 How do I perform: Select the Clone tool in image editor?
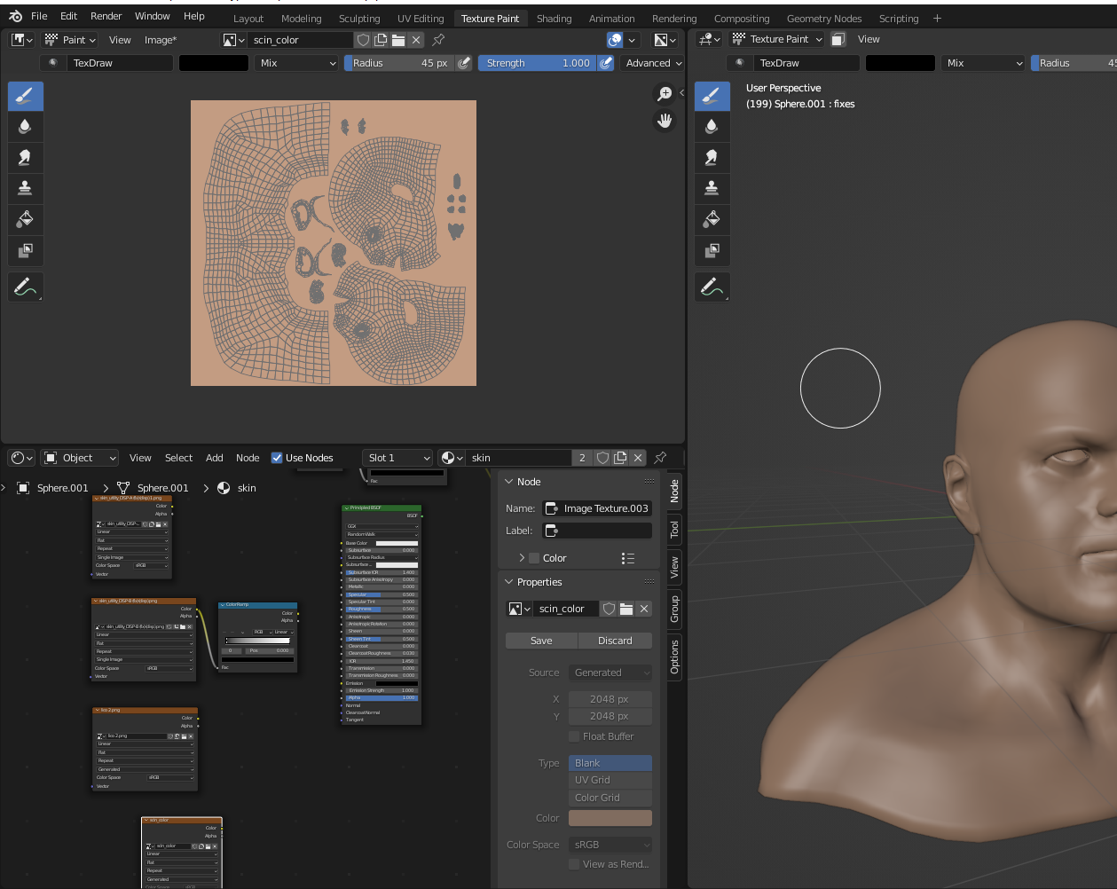point(25,188)
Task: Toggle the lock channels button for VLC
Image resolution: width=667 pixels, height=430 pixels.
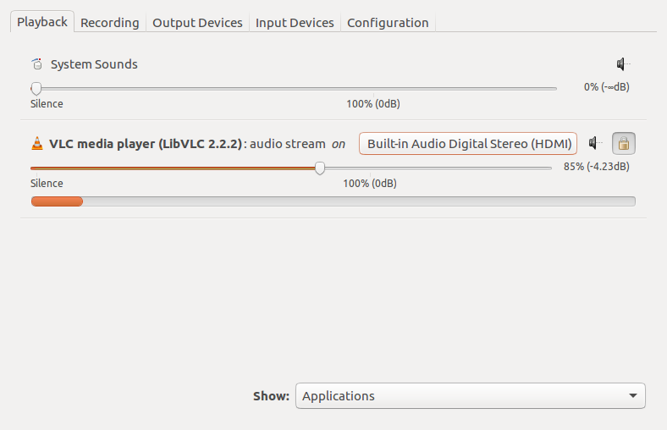Action: 624,143
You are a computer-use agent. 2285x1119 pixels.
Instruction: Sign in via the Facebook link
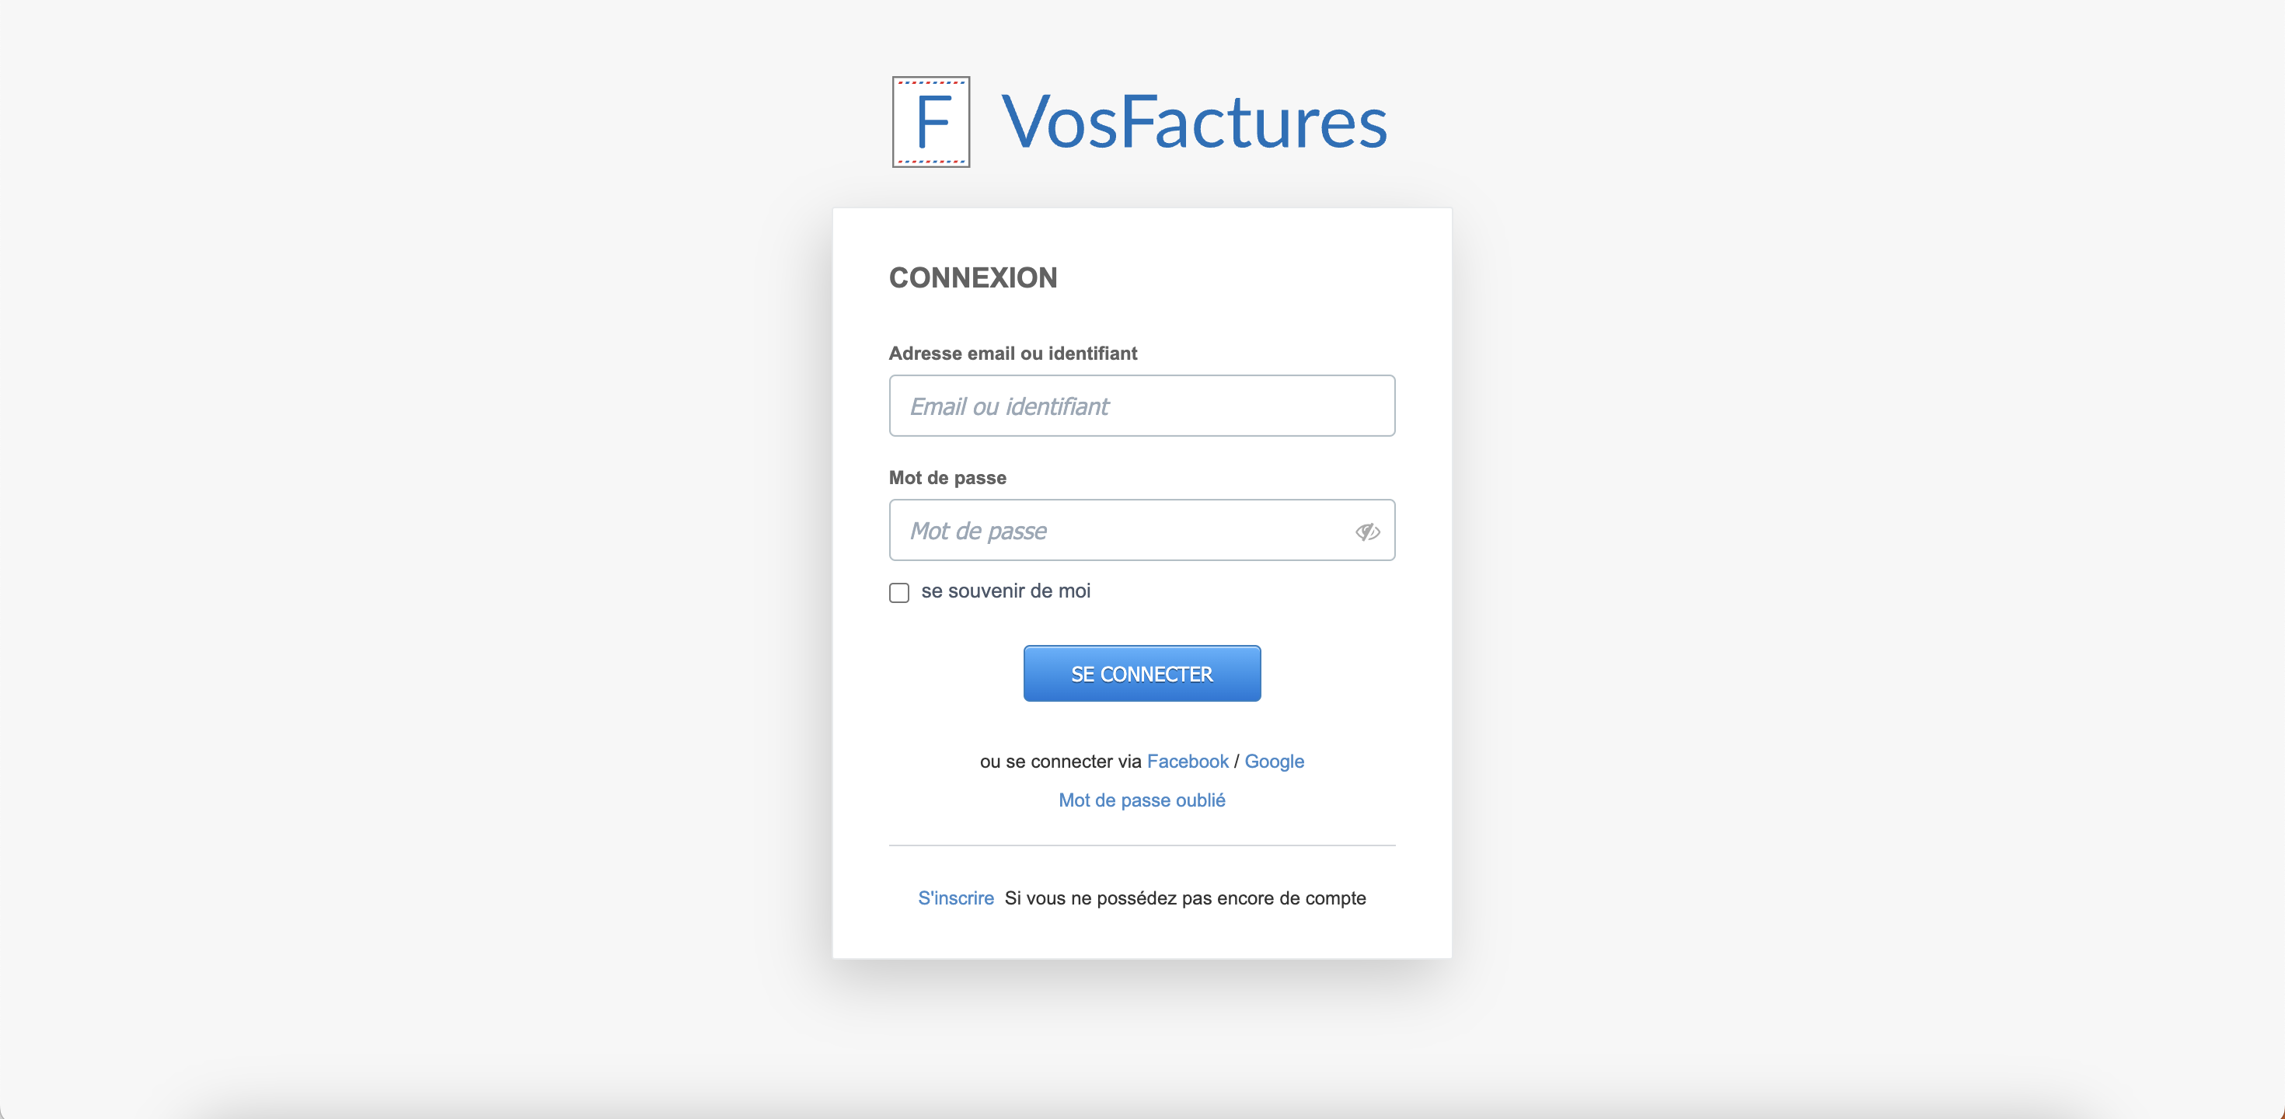(1188, 761)
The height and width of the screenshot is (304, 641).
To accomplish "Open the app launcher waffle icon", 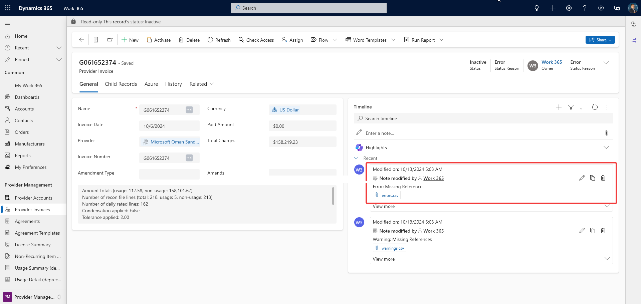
• • • • • • •
REQUIRED ACTION »
Lines starting at the one with "Instruction: Sign in via the Facebook link" and ending at the last line of the entries above must be restated word for word, with pictures omitted.

THE COMPLETED TASK »
Instruction: Sign in via the Facebook link
(1188, 761)
The height and width of the screenshot is (304, 641).
To accomplish "Open the app launcher waffle icon", 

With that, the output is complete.